Serenex Inc. completed a $15 million Series B round of financing, funds the firm plans to use to accelerate development of its technologies.
Characterizing the current economic climate as a bit of a hurdle in the process, Chairman and CEO Robert Dishman said Serenex nonetheless sold its value in part on references from pharmaceutical company clients.
"For the right kind of deals, there's still plenty of money out there, but you have to convince them you're going to spend it well - there doesn't seem to be any 'dumb' money anymore," he told BioWorld Today. "We were able to convince the investors that to take half now and wait to see how things go and then take the other half, was not the right way to approach this type of opportunity."
Since its founding just over a year ago, Durham, N.C.-based Serenex has raised about $17 million in venture funding.

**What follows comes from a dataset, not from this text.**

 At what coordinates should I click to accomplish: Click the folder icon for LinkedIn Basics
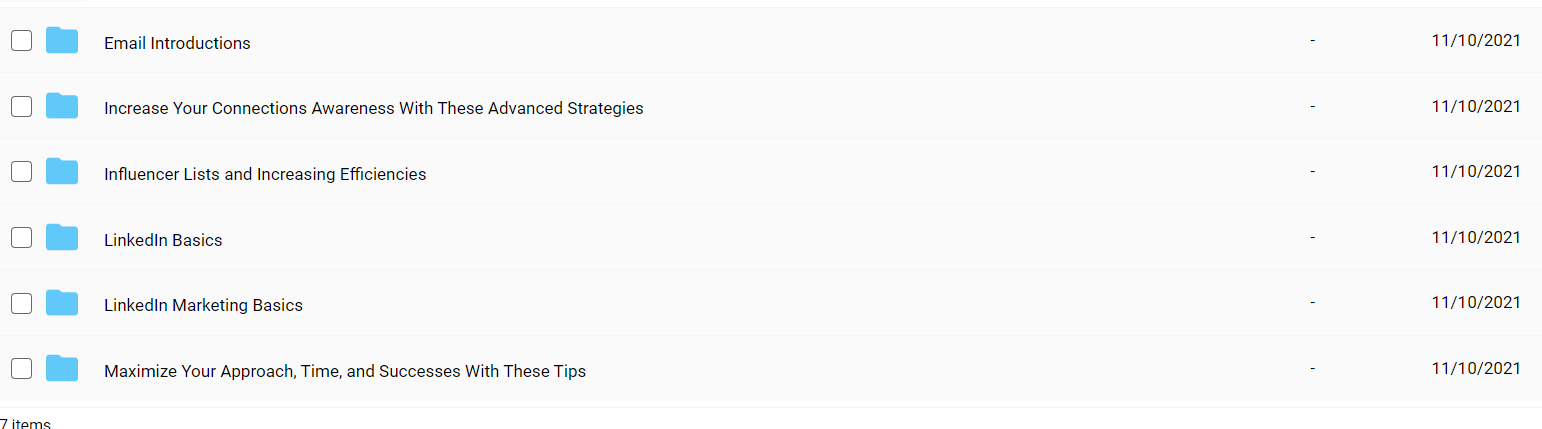click(x=62, y=238)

Serenex said its technologies allow target discovery, lead identification and toxicity profiling to be performed in parallel. Its Functional Proteome Fractionation and Proteome Mining technologies are designed to create high-throughput, simultaneous identification of biologically active compounds and their physiological targets in large numbers. The Functional Proteome Fractionation technology uses proteome capture ligands that capture functionally related sub-proteomes of known therapeutic significance for applications such as high-throughput differential display studies.

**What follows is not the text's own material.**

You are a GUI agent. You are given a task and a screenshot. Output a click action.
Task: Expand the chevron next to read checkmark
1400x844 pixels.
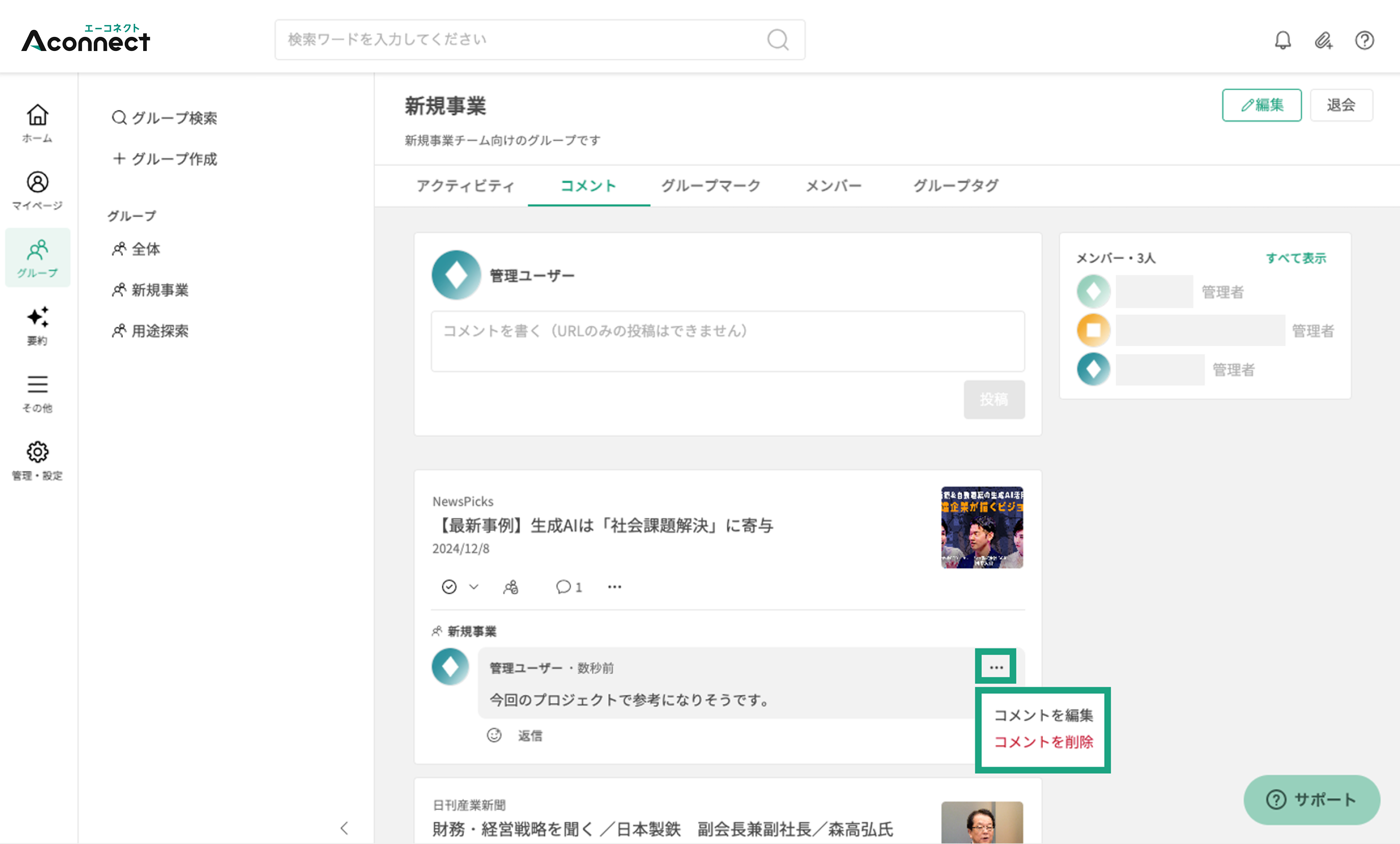pyautogui.click(x=473, y=586)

"The technology platform we have, in terms of IP and the technique itself, is very powerful," Dishman said. "The key is to get throughput for it, at high ends. We need to automate and integrate several different operations, and tied with that are the bioinformatics to store the data and mine it constantly.
"In terms of getting the whole platform completely integrated and automated, we're probably three-quarters of the way there, three months to go."
He said the company's systems would simultaneously allow for 3,000 drugs or compounds to be run against a captured sub-proteome that contains thousands of potential physiological targets, most of which are not currently isolated or captured.
From a business plan standpoint, privately held Serenex plans to split its technology between pharmaceutical partners and internally funded development programs. Revenue streams resulting from such collaborations would be used for internal development, while outside funding such as that in the financing round will be used strictly for its intended purpose.
"We'll be opportunistic in picking some that look like low-hanging fruit," Dishman said, "something where a relatively small group of 25 medicinal chemists we plan to hire can take the information we generate and determine which combination of targets and molecules have the most chance of succeeding."
He added that the company would internally develop its compounds until the investigational new drug application stage, or into early clinical trials. At the same time, Serenex partners with pharmaceutical firms for similar applications of its technology.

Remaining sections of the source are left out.